If you feel this will be a worsening issue try to look into the future a little when it comes to placement, you'll be doing everyone a favor..

Excellent advice, thank you.

 

[Scuba]

On our way to MIL today. Staying for a week. I’ll post an update after the trip. Thanks again to all who took time to share their advice and stories.

 

[Scuba]

Update on MIL ... we got a lot done. She agreed to stop driving and sell her car, which is huge. She wants to stay in her home, and after seeing the one and only assisted living facility in her area, we agree that she is nowhere near the frailty level of the AL residents. She has agreed to wear a medical alert device, which is on its way to her now. She also agreed to have some changes made to her rented home to make it safer. BIL is a contractor and knows the landlord, and he has agreed to help get the changes made. She put DH and me on her checking and investment accounts as authorized to transact, as well as added us as authorized to talk with her health insurance provider on her behalf. She has a will and a healthcare POA in place already. No durable POA but not sure one is needed. I started a separate thread on that.

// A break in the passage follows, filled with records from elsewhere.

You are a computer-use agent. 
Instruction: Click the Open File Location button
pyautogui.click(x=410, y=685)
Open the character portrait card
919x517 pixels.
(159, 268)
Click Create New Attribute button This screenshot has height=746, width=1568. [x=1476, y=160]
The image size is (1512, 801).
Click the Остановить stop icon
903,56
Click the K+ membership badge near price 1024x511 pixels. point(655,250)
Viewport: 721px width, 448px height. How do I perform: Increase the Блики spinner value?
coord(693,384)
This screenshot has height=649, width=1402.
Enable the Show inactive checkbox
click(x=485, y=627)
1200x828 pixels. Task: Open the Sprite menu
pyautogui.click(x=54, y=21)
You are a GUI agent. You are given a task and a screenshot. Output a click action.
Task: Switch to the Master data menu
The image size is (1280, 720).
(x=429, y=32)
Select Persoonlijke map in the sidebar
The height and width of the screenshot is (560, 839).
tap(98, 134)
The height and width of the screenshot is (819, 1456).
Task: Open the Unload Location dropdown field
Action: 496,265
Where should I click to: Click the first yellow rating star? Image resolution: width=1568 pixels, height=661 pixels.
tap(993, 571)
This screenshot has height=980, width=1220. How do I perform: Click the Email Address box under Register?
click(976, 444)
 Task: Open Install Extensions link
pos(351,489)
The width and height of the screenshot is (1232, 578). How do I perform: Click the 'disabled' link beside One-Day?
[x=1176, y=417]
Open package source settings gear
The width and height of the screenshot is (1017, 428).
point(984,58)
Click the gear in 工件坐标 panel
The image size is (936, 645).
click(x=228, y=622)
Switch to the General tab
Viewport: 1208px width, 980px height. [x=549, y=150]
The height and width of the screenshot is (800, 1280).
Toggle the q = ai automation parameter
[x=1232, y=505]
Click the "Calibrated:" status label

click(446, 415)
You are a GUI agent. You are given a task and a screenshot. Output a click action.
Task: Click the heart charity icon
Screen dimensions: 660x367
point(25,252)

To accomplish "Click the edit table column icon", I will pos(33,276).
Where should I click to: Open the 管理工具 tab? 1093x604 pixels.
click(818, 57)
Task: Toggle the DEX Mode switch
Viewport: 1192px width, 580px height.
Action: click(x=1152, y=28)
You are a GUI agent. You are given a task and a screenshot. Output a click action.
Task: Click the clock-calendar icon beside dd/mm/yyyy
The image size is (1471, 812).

Thank you all for the advice you provided. It was very helpful, and we feel good that we were able to make this much progress with MIL’s help in a 6-day visit. Whew!

Unfortunately her neurologist shared that her diagnosis is vascular dementia. Many people who get this had a history of strokes or circulatory problems before this, and the average life expectancy is only 4-5 years after diagnosis. However she hasn’t had any of the other issues and is very healthy for her age except for the dementia, so it’s difficult to say what her prognosis is.

In any event, we are glad her friends reached out to us about the issues she’s been having and are very pleased with what we got done. We’re hopeful BIL will start to be more involved. Time will tell. I’m sure we will make more frequent trips now so we can spend time with her while she is still able to function reasonably well.